TRY IT: The listing below contains a span that opens with the line containing "Cookie policy. (120, 1309)" and closes with the line containing "Shipping (492, 1185)". Return that span exactly.
++++++++++
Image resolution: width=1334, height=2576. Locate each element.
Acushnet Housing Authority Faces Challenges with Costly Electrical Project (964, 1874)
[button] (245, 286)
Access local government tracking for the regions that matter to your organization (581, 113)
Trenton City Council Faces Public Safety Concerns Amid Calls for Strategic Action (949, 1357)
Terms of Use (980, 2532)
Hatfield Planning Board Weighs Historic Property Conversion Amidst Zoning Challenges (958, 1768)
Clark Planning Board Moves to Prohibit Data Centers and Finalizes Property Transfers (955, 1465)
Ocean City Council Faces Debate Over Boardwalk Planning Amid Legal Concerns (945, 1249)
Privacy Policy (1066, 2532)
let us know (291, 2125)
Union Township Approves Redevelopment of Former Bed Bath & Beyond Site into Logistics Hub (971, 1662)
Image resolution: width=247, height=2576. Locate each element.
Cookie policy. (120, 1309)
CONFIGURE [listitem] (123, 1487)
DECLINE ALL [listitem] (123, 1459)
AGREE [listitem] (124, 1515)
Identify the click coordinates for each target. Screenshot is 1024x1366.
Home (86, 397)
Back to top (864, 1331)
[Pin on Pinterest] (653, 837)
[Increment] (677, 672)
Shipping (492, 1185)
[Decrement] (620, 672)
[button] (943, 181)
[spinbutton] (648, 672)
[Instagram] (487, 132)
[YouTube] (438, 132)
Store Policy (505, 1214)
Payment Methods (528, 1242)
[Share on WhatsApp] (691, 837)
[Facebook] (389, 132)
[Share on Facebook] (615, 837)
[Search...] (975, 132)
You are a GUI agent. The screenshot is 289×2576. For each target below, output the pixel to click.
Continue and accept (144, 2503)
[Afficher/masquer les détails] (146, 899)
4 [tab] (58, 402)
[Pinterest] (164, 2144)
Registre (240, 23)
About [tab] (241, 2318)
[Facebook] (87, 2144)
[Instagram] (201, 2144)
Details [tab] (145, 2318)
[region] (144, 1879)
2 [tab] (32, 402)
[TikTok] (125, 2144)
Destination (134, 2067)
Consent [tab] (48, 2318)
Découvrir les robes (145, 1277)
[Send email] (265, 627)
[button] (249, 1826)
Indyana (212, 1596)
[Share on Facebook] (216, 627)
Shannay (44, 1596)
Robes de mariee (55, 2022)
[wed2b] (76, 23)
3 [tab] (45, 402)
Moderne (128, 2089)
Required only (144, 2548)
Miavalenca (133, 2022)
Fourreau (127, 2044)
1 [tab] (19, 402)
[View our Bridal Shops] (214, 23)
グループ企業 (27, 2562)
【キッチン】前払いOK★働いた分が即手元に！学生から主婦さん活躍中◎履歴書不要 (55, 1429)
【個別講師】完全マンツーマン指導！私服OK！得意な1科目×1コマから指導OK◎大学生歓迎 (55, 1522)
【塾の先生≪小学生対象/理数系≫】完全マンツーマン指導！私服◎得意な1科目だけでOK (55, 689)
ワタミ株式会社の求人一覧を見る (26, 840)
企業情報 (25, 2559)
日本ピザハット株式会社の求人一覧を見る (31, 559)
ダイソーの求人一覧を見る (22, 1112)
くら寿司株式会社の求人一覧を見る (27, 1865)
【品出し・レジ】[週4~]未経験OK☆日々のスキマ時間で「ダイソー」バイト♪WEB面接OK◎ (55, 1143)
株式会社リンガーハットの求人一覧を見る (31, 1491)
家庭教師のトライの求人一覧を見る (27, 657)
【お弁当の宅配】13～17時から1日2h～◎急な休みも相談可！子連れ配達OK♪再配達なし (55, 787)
++++++++++
EXPECTED ANSWER:
Cookie policy. (120, 1309)
CONFIGURE [listitem] (123, 1487)
DECLINE ALL [listitem] (123, 1459)
AGREE [listitem] (124, 1515)
Identify the click coordinates for each target. Screenshot is 1024x1366.
Home (86, 397)
Back to top (864, 1331)
[Pin on Pinterest] (653, 837)
[Increment] (677, 672)
Shipping (492, 1185)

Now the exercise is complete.